柏木:今回お話する二つ目のテーマは、3Dボディスキャナーについてです。僕はアパレルにいた時に、ブランドの旗艦店にボディスキャナーを入れてオーダーのスーツを作ったり、元いた会社の部下がボディスキャナーの仕組み作りに携わっていたり、ボディスキャナーに携わる機会が比較的多くありました。

その上で、これからご紹介する「iBODY」を見た時、本当に驚愕したんです。こんなに低価格で、かつこんなに精度の高いスキャナーを見たのは初めてで、革命的だなと感じたことを覚えています。

小売の中でのボディデータ活用、顧客データの新しいあり方みたいなものが考えられないかなということで、林さん率いるiBODY JAPAN株式会社とジョイントをして、現在いろいろと取り組んでいるところです。最初に、林さんよりiBODYについて、詳しくご紹介していただこうと思います。

林:林です。よろしくお願いいたします。私はずっと金融取引システムを作る仕事をしていて、これまでに6社事業を起こし、今はこのiBODYをメインにビジネスをしています。

私は、金融取引システムがシステムの中で一番難しいと思っています。金融取引システムの経験をすると、次に何かやりたいことができてもやりやすい、次はお金と健康をやりたいと思い、トレーニングジムの会社を買収して、自社でボディスキャナーを作ってみました。

まず、iBODYとはどういうものか、簡単にご説明させていただきます。iBODYは、基幹システムを活用した高性能のボディスキャナーです。この基幹システムは、国立の産業技術総合研究所と共同で開発研究して作り、さらに独占使用権の契約を結んでいます。

このスキャナーでは、赤外線とCMOSの12台のカメラを使って、約150万点の点群を撮って約30秒で人間のボディデータを生成します。そして、人間のデジタルツインを作り、アプリで骨格や筋肉の状態、体の歪みなどを確認したり、体の状態に合わせたエクササイズをレコメンドしたりすることが可能です。

例えば、こちらはヘルスケアのアプリの画面です。点群で体を再生し、脂肪や筋肉、骨などの情報もわかります。下からでも上からでも360度見ることができて、横から見ると姿勢が結構歪んでいるな、なんてこともわかります。背骨が後ろに少しのけぞっていて中心がずれている場合、それを改善するようなおすすめのエクササイズも出てきます。また、体のサイズというセンシティブな情報なので、個人情報の暗号化などセキュリティ面でもしっかりと対策をしています。

西村:ここから少し、ビーツ側からの視点でこのiBODYの活用などについてお話しさせていただきます。株式会社ビーツで執行役員を務めております、西村幹太と申します。
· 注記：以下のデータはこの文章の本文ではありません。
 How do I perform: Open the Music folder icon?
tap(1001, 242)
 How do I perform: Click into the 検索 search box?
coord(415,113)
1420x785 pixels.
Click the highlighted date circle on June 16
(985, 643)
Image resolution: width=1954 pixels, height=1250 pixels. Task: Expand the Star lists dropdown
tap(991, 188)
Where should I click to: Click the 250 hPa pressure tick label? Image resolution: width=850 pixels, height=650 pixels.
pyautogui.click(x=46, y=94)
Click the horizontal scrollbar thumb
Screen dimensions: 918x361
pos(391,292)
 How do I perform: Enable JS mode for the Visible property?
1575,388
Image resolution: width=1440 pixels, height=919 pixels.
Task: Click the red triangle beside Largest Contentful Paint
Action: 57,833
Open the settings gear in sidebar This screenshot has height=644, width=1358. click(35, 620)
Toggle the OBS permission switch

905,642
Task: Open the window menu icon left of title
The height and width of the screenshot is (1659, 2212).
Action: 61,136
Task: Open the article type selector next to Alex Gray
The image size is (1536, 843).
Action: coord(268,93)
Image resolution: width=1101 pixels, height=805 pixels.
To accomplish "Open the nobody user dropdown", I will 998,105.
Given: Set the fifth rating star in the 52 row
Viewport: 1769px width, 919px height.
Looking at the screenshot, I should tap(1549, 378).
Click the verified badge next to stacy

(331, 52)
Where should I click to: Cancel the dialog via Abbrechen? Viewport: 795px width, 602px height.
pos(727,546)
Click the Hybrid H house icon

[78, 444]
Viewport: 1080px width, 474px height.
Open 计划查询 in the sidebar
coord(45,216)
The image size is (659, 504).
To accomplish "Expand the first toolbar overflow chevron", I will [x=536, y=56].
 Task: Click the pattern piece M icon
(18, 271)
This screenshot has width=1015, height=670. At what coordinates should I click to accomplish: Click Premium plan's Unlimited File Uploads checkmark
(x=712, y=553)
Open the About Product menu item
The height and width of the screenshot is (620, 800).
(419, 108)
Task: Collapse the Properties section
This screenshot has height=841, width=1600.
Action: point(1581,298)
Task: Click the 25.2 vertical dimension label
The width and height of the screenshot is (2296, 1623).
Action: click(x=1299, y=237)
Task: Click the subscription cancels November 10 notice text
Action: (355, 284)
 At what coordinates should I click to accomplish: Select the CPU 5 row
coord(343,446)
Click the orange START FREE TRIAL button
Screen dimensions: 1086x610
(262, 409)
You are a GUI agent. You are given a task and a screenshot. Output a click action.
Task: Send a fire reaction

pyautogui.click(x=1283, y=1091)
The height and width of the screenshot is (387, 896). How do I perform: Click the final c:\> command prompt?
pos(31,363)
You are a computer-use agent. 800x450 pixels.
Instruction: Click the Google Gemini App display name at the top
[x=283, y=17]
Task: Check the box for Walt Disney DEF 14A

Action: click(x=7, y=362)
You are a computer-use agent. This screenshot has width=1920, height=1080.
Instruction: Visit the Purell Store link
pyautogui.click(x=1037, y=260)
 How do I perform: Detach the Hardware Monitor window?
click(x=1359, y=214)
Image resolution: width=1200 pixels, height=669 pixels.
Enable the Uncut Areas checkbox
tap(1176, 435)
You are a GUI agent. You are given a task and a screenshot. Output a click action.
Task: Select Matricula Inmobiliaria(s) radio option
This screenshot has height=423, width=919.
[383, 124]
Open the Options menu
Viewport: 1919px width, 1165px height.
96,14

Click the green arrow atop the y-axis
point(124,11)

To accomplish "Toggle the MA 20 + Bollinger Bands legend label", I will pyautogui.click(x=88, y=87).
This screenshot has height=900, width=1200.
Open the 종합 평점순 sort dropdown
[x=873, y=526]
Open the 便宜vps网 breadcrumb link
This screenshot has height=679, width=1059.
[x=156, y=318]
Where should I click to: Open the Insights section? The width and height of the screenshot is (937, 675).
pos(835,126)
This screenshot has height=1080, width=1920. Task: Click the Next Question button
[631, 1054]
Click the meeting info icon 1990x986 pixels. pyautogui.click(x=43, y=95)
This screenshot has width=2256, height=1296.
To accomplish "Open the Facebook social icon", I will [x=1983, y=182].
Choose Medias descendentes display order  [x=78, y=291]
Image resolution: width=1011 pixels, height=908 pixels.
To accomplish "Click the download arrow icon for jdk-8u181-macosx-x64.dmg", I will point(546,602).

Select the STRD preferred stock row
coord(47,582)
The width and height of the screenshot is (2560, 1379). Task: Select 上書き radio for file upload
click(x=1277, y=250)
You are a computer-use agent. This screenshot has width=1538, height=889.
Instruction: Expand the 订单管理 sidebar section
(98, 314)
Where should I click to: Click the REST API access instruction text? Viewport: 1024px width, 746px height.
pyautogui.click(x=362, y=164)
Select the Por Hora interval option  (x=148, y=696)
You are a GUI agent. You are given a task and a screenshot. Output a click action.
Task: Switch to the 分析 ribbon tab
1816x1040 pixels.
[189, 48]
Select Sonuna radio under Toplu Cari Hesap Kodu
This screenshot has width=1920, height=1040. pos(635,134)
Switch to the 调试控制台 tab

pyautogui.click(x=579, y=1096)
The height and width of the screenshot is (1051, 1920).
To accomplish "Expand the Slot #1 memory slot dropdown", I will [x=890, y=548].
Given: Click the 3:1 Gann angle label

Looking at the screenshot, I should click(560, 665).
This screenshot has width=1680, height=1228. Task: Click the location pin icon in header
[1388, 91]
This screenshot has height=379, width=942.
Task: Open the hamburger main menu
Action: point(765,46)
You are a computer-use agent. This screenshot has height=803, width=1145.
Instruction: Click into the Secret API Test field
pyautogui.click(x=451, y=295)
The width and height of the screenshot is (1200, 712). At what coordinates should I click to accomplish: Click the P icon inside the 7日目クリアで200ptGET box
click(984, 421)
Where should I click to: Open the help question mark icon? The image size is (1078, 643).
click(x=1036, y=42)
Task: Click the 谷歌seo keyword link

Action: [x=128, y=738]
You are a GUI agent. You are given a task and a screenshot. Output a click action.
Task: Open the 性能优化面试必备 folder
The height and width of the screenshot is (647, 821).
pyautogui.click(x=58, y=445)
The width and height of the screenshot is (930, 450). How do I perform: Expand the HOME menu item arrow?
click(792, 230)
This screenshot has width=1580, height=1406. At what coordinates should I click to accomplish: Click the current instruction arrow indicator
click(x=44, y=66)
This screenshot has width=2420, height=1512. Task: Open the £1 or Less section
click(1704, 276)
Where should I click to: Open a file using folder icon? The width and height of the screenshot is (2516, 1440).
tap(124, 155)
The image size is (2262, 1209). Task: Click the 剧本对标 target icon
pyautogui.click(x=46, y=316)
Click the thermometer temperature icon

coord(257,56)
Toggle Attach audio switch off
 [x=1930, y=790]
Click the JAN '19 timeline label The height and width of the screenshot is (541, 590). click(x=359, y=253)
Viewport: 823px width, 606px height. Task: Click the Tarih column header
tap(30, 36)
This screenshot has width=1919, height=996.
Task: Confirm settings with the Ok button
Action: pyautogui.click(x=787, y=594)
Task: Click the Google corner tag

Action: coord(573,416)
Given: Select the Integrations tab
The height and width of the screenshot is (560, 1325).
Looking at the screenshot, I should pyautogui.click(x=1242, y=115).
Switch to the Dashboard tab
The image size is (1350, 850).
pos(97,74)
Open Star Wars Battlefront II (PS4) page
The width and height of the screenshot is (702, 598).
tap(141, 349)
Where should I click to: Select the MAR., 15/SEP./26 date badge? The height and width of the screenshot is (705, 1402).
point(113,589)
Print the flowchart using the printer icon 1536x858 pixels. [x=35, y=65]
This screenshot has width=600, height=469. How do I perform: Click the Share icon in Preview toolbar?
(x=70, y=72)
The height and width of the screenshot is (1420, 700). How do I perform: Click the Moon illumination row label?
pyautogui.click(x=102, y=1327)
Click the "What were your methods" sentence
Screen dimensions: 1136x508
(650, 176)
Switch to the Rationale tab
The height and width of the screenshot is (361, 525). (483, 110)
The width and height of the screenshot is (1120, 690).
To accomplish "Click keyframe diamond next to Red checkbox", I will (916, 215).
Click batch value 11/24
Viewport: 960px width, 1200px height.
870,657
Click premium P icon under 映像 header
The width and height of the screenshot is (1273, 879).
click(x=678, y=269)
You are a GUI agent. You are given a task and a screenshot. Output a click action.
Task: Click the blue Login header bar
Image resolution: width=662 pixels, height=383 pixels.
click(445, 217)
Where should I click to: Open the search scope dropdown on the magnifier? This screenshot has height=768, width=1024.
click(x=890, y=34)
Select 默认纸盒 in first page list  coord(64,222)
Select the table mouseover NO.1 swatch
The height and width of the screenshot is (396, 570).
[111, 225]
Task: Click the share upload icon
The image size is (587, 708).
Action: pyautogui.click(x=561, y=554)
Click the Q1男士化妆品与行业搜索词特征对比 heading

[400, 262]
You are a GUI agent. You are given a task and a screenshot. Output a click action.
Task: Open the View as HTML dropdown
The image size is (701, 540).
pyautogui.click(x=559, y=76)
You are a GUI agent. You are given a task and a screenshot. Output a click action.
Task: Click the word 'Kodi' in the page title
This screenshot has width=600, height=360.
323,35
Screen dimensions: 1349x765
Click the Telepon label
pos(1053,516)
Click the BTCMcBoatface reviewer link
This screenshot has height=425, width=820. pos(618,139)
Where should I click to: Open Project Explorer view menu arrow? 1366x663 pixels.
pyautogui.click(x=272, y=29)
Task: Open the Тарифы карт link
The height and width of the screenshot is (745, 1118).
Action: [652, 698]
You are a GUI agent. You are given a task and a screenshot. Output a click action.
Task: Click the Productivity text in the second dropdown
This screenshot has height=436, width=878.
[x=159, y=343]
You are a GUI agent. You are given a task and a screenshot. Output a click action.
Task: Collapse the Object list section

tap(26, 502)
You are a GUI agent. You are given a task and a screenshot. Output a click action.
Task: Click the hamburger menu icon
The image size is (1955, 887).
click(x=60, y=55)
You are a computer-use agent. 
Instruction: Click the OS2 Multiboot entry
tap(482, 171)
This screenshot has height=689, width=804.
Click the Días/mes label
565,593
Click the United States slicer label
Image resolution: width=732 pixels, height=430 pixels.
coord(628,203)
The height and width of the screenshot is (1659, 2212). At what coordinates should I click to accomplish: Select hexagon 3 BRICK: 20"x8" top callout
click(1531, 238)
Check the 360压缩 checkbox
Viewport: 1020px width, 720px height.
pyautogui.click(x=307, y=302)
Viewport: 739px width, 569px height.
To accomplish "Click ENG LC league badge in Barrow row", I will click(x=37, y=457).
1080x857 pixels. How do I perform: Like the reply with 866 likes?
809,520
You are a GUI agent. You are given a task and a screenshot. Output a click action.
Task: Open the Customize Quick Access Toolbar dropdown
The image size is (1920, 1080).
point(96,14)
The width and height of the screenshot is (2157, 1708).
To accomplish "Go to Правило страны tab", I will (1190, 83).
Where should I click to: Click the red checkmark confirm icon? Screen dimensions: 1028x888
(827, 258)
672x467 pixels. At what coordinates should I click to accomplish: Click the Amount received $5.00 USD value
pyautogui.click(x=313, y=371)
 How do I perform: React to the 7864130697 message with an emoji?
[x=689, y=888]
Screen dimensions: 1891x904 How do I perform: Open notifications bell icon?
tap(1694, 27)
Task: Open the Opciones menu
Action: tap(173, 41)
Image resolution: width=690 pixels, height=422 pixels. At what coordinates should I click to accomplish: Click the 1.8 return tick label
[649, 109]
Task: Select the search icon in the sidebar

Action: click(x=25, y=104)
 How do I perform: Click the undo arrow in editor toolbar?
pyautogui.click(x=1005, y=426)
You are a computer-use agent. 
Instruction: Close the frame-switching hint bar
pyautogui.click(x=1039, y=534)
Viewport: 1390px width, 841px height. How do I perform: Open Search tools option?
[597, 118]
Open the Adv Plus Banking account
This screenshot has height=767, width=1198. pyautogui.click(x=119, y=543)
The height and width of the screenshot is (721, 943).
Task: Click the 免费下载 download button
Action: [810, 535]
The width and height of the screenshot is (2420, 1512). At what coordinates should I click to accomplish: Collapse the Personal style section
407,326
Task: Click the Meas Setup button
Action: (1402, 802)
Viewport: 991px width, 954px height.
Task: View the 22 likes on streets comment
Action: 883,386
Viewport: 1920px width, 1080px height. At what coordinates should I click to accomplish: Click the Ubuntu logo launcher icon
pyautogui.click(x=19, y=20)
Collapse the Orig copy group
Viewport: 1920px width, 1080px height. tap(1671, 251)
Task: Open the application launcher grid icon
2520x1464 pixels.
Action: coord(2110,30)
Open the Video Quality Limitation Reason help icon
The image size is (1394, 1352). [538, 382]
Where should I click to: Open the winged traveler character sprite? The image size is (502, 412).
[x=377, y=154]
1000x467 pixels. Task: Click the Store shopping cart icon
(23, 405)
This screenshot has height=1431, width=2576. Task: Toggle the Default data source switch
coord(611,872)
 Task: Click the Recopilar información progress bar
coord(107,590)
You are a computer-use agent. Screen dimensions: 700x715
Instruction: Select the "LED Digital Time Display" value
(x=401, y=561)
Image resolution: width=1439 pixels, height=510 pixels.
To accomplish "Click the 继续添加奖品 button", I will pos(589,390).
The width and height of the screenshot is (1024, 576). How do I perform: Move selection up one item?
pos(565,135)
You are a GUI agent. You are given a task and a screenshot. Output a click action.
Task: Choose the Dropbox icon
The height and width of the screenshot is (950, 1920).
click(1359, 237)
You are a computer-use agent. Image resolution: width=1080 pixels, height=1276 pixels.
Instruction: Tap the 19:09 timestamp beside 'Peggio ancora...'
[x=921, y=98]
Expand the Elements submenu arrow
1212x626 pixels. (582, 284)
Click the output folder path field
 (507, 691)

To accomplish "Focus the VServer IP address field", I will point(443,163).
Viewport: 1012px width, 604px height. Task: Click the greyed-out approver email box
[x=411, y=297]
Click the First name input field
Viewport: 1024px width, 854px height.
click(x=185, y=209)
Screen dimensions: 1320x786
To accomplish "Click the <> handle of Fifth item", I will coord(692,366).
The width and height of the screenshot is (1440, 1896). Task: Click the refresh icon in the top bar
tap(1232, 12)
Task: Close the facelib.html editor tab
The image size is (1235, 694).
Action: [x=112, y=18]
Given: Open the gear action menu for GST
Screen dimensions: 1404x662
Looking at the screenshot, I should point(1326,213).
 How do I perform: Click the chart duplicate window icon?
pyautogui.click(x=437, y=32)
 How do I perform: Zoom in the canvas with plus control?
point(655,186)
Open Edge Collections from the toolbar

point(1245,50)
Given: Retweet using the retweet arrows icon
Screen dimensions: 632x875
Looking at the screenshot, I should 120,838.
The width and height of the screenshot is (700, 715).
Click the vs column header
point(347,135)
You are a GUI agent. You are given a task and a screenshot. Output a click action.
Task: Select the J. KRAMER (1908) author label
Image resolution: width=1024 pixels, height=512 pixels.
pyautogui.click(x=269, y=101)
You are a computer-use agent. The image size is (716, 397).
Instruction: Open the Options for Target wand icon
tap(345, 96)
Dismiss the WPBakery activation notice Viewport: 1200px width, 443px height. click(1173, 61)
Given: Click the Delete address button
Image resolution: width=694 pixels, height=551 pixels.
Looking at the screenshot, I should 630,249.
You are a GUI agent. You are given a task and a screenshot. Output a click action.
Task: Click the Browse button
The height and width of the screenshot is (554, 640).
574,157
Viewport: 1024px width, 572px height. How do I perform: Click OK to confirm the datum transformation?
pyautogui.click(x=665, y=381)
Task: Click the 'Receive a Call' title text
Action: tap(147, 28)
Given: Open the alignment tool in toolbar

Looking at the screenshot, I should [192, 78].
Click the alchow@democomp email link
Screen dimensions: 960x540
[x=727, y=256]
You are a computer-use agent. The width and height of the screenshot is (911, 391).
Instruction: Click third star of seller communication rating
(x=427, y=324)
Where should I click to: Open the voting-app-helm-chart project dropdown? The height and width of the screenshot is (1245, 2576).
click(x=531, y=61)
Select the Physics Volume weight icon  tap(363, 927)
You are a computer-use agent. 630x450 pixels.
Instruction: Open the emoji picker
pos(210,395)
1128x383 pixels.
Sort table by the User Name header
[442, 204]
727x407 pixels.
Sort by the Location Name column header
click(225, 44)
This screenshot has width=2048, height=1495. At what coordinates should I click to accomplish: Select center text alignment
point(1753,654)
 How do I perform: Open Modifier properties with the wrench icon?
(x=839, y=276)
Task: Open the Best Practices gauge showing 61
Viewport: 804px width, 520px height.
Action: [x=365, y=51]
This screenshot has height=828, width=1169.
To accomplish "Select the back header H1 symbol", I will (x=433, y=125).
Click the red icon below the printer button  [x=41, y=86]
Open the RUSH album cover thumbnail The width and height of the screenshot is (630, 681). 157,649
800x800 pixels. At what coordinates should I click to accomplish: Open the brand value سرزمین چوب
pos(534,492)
ビーツとしては、このiBODYを活用して新たなUXを提供していきたいと考えています。皆様ご認識のとおり、労働力人口減少によって店舗の無人化、省力化は今後ますます進むと予測されています。先ほど見た、例えば身体の歪みがどこにあって、改善するためにはどうしたら良いかを提案するようなサービスも、今までは当然人が人に相対することで提供していましたが、今後はもっと自動化されていくべきものであるはずです。

さらに、このデジタルヘルスケアの領域は今、世界でも非常に伸びており、市場規模は2033年までに1兆9,209億米ドルに達する見込みだと言われています。日本でも健康経営に取り組む企業は年々増加しており、データを使った健康管理というものがますます注目を集めています。

このデジタルヘルスケアと言う観点で、iBODYは、先ほどお伝えしたようなフィットネスやスポーツジムに限らず、いろいろな領域での活用が期待できます。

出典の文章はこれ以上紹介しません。